CSF amyloid and tau analysis was performed by Athena Diagnostics, Marlborough, MA (ADmark Alzheimer’s Evaluation).

Imaging

For patient #1, MRI brain images were obtained with and without gadolinium contrast, on a Siemens 3T Trio scanner, with the following sequences: sagittal FLAIR, sagittal T1, axial FLAIR, axial T2, coronal FLAIR, coronal T2, axial SWI, and axial DWI. 18FDG-PET images were obtained on a Siemens Biograph PET/CT scanner 45 minutes after injection with 5.5mCi of 18F-fluorodeoxyglucose. For patient #2, 3T MRI brain images were obtained without contrast, with the following sequences: sagittal FLAIR, sagittal T1, axial FLAIR, axial T2, coronal T1, axial GRE, and axial DWI. All scans were performed for clinical purposes and interpreted by staff neuroradiologists.

Genetic Analysis

Informed consent was obtained from all subjects undergoing genetic analysis.
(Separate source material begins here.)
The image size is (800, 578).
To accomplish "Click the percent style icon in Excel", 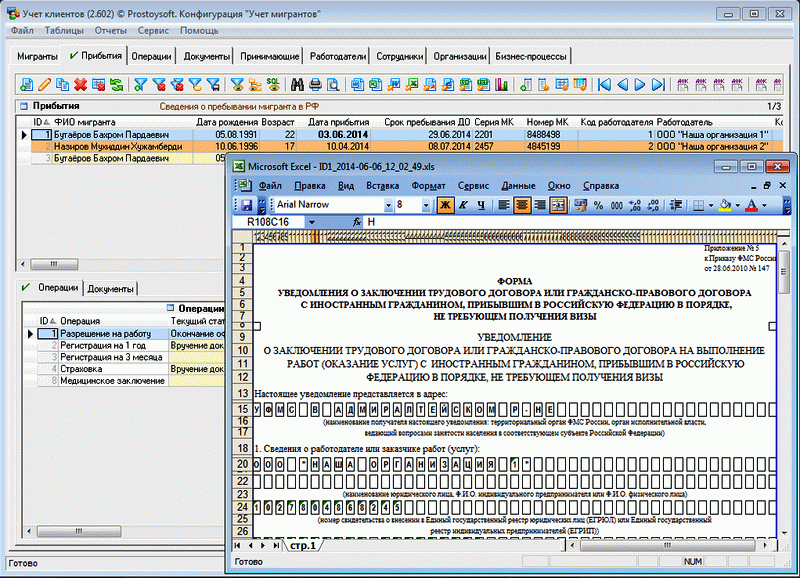I will (597, 204).
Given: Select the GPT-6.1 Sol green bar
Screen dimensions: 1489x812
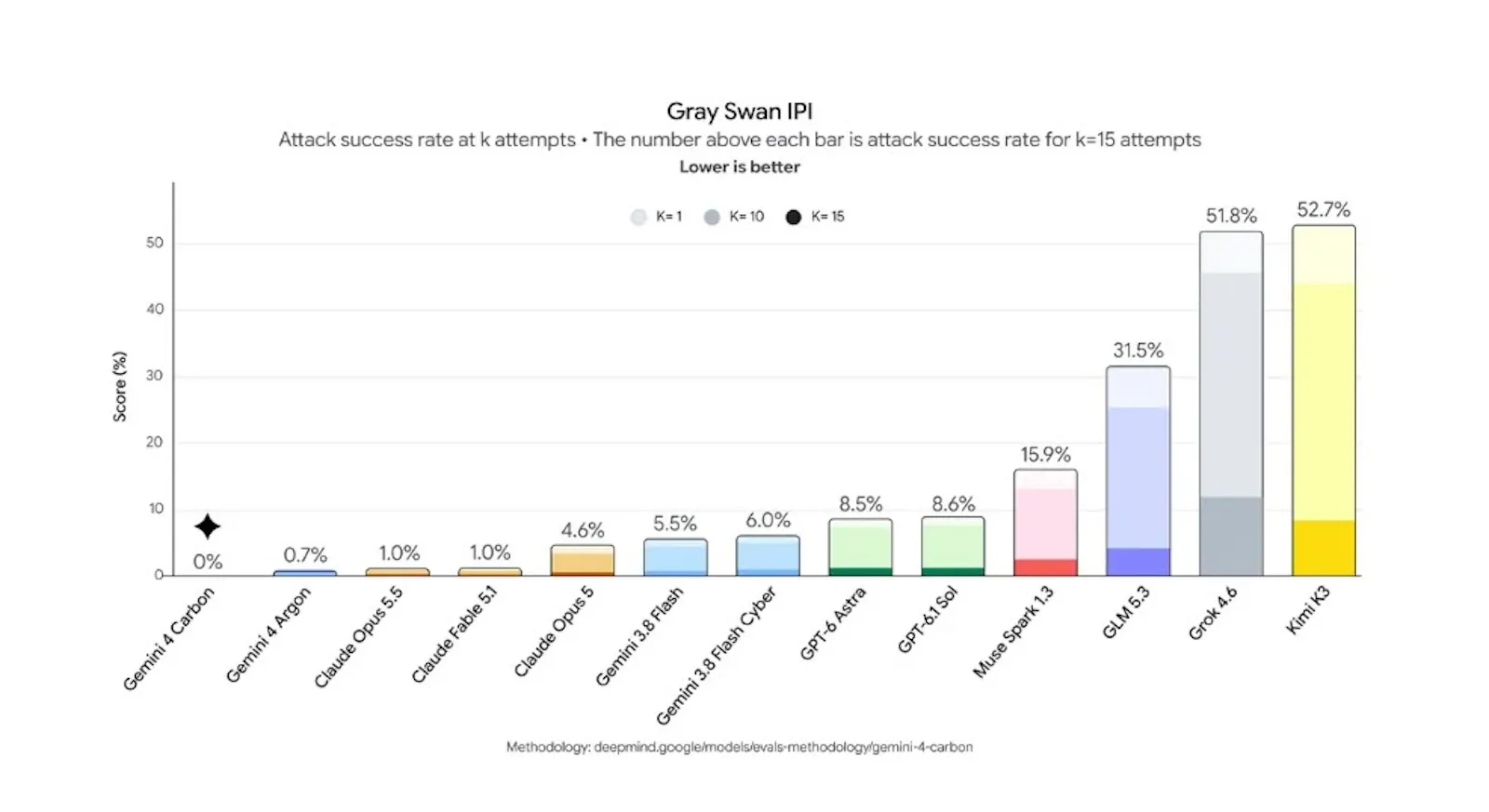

Five of six siblings of Patient #1 were enrolled in an IRB approved neurogenetics project at Baylor College of Medicine (H-13798) with informed consent. As described previously[28], DNA extracted from peripheral blood samples was submitted for whole exome sequencing (Genet, Gaithersburg, MD). Sequencing produced more than 120× average depth of coverage per exome (median coverage = 115) per sample with >90% of the captured bases at >20× coverage depth. Raw sequencing reads were processed using the Codified (https://www.scienceexchange.com/labs/codified-genomics) annotation platform[29]. Alleles with > 20× coverage and 40% allele fraction were considered for further analysis. The Similarity score (the proportion of the rare variants with MAF <0.5 shared among siblings was as expected, averaging 46% and ranging between 42% and 49%. We identified on average 707 total variants per exome (range 694–739) and an average of 131 variants per exome in known disease genes (range 124–138).